## YOUR INSTRUCTIONS
Rewrite the rows below, replacing every "Click" with "Tap" and leaving everything else unchanged.

## ENTRIES SUPPLIED
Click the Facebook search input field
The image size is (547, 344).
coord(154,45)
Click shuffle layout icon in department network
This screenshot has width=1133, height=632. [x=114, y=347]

## WRITTEN SOLUTION
Tap the Facebook search input field
The image size is (547, 344).
coord(154,45)
Tap shuffle layout icon in department network
This screenshot has width=1133, height=632. [x=114, y=347]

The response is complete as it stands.